# [Parts of the exercise]
a - Update the Black Monday article, everything from "This provoked Saudi" down to "be winners too?", so that "Saudi Arabia" is replaced by "the Saudi government".
b - Please say whether each statement below agrees with the Black Monday article, giving yes or no and quoting the words that decide it: (i) markets around the world closed about 7%-8% lower on the day; (ii) Saudi Arabia cut oil prices to Europe by $6 a barrel; (iii) the current production pact between Saudi Arabia and Russia expires on 1st May.

Black Monday carnage can help wind investors

It was a Monday morning that lived up to that grim reputation.

Richard Heap
March 12, 2020
Black Monday carnage can help wind investors

It was a Monday morning that lived up to that grim reputation.

This week started with shares around the world plummeting as stock markets endured their worst day since the financial crisis of 2008. Markets around the world closed around 7%-8% lower than they started the day, and it has been dubbed ‘Black Monday’. It was so bad that it didn't even get an original name!

There are two main reasons for the Monday carnage, and both are of direct relevance to companies investing in the renewables sector.

The first is the Covid-19 pandemic that has led to increased market turbulence for weeks, and from which no sector can escape. The second is the fierce oil price war now raging between Saudi Arabia and Russia. And both are related.

Last week, Saudi Arabia asked the members of the Organisation of Petroleum Exporting Countries to cut oil production by 1.5million barrels a day to soften price falls caused by Covid-19.

However, Russia refused as driving down oil prices can raise the pressure on US oil and gas producers, and maybe also slow the growth of electric vehicles.

This provoked Saudi Arabia to declare a price war and cut oil prices to Asia by $6 a barrel, to the US by $7 a barrel, and to Europe by $8 a barrel. As a result, the price of crude oil fell by more than 25% on Monday, which is the largest fall since the 1991 Gulf War, and now lingers at around $35 a barrel.

Then, as an encore, Saudi Arabia announced on Tuesday that it would increase crude oil production to 12.3million barrels a day next month. Russia is set to do likewise, which will drive prices lower, and the pair may raise production further. Their current pact on production restrictions expires on 1st April.

What's the reason for this spat? Partly big egos. But both countries want to grow market share even as Covid-19 has damaged global demand for fossil fuels. The winners should include large oil importers and consumers.

But will investors in renewables be winners too?

Well, there is a school of thought that the oil price crash could hinder demand for the low-carbon energy transition. When oil prices fall there is less pressure on firms to make a shift to buying power from renewables or to use fossil fuels more efficiently. The impact on government policies is also unknown.

And yet we remain confident in the investment case for wind.

First, economics are not the only driver for the energy transition. We see great pressure to make a change from a wide range of stakeholders, from investors to activists. These are long-term climate challenges that go beyond short-term economic cycles or temporary reductions in oil prices.

Second, this is a reminder to investors about the turbulence of putting their cash into companies that are so dependent on the political whims of Russia, Saudi Arabia and the US. Far from damaging wind, this might even hasten the move to renewables firms that offer long-term stability.

# [Dataset excerpts]
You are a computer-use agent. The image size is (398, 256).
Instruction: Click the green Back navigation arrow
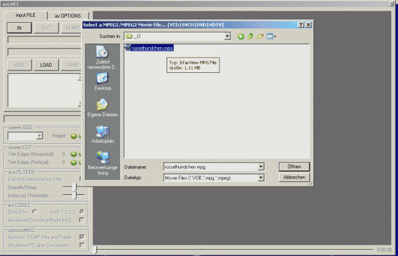241,36
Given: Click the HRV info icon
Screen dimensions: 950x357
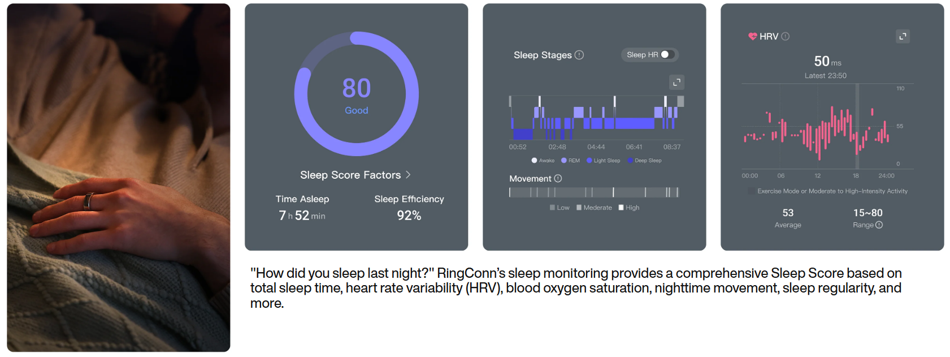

# [Activity answers]
a -
This provoked the Saudi government to declare a price war and cut oil prices to Asia by $6 a barrel, to the US by $7 a barrel, and to Europe by $8 a barrel. As a result, the price of crude oil fell by more than 25% on Monday, which is the largest fall since the 1991 Gulf War, and now lingers at around $35 a barrel.

Then, as an encore, the Saudi government announced on Tuesday that it would increase crude oil production to 12.3million barrels a day next month. Russia is set to do likewise, which will drive prices lower, and the pair may raise production further. Their current pact on production restrictions expires on 1st April.

What's the reason for this spat? Partly big egos. But both countries want to grow market share even as Covid-19 has damaged global demand for fossil fuels. The winners should include large oil importers and consumers.

But will investors in renewables be winners too?

b -
(i) Yes: "Markets around the world closed around 7%-8% lower than they started the day"
(ii) No: "to Europe by $8 a barrel"
(iii) No: "Their current pact on production restrictions expires on 1st April."